All Eyes Are On Outsourcing Providers In China

Francisco Partners' investment in DarwinSuzsoft and Sierra Atlantic's acquisition of ArrAy highlight increasing focus on Chinese outsourcing capabilities.
Mark Botticelli has learned valuable lessons about China. For one, employees expect cash bonuses before important holidays, like the Chinese New Year. And horizontal organizations don't work.

"Hierarchy is important," says Botticelli, VP of engineering in the mobile solutions division at Trimble, which makes software for devices used by delivery people and other mobile workers. "The project manager needs to go home and tell his wife he has 14 people working for him."

Trimble eased its way through these cultural challenges three years ago by hiring Chinese outsourcer Suzsoft to provide engineering services. This is a path more U.S. companies are likely to follow, making companies like Suzsoft--now DarwinSuzsoft since being acquired by Darwin Partners last year--increasingly popular.

Some of ArrAy's 200 engineers in Guangzhou

Some of ArrAy's 200 engineers in Guangzhou
As a measure of that popularity, private equity firm Francisco Partners last week said it would invest $48 million and take a majority stake in DarwinSuzsoft. The investment will be used for acquisitions and organic growth of the U.S. company, which employees 800 Chinese engineers. Also last week, Sierra Atlantic, a U.S. IT services firm with 1,100 developers in Hyderabad, India, said it's acquiring ArrAy, a U.S. company with 200 engineers in Guangzhou and Shanghai.

It's not just the small services providers gearing up: IBM, Tata Consultancy Services, and others have plans to hire thousands more engineers in China. Oracle late last month set up a second Chinese development center to support software partners and integrators, and introduced a computer science program for vocational schools in a deal with the Chinese government.

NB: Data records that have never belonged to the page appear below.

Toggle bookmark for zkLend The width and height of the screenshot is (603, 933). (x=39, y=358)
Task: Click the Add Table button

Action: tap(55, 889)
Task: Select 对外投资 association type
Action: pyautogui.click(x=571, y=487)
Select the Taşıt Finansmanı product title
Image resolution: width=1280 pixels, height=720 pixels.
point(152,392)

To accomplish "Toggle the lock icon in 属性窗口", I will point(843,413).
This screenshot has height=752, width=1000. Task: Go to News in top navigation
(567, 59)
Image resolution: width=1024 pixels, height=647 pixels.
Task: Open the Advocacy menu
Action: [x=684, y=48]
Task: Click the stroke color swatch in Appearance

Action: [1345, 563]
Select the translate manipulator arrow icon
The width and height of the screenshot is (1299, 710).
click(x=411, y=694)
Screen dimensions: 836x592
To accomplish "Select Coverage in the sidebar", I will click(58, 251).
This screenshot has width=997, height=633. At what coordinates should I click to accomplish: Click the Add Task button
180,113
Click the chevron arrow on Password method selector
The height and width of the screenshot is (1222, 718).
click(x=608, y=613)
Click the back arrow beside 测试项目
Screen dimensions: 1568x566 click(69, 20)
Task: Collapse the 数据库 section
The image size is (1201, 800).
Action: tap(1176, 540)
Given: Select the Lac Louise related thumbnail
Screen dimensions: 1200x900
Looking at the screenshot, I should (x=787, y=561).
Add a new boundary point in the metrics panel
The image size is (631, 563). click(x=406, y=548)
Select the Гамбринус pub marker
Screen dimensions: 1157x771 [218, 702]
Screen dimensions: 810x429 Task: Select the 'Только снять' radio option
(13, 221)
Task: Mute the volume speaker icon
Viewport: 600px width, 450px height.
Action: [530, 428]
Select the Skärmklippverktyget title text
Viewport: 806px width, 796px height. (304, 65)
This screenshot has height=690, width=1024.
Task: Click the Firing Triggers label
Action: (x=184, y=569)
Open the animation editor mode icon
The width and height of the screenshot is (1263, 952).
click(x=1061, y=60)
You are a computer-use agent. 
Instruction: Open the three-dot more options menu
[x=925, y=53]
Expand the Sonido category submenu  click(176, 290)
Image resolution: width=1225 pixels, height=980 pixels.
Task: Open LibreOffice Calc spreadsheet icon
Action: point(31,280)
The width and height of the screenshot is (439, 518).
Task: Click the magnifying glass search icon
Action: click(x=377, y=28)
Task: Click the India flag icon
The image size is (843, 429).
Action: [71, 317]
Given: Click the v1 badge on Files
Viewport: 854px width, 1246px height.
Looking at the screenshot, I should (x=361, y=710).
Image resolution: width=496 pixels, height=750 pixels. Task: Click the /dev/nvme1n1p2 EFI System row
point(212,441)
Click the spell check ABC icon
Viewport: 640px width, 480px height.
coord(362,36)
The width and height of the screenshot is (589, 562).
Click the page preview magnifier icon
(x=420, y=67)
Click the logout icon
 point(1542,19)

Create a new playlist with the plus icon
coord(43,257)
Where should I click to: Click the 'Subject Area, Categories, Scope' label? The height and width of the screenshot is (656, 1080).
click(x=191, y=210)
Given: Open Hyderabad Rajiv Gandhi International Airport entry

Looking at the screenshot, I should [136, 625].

Companies doing offshore development in China say they're paying salaries that are 25% to 40% lower than what they'd pay in India, without the high staff turnover rates in that country. Chet Gapinski,VP of engineering at Crossbeam Systems, a maker of security systems, steered his company to China last year after facing some of those problems in India. Crossbeam hired ArrAy for a "hybrid" approach that keeps project managers in the United States and engineers in China, with both sides making regular visits to the other country.

Crossbeam initially had difficulty getting U.S. visitors' visas for Chinese engineers, a problem ArrAy smoothed over, Gapinski says. It also found that Chinese engineers can't work on some security technologies deemed sensitive by the U.S. government. In China, experienced service providers also can prevent problems dealing with government, which is closely involved in business.

Trimble, which employs 30 of DarwinSuzsoft's Chinese engineers, has expanded its relationship beyond developing custom apps for a Hong Kong customer to include maintenance for U.S. and Chinese customers and development work on Trimble products.

Botticelli initially was concerned about lax intellectual property protection in China but found Suzsoft's security measures more than adequate. English skills aren't nearly as good as in India, so Trimble requires its Chinese engineers to attend weekly English classes. One sign of success in China: Trimble plans to ramp up its team there to handle new products coming out next year.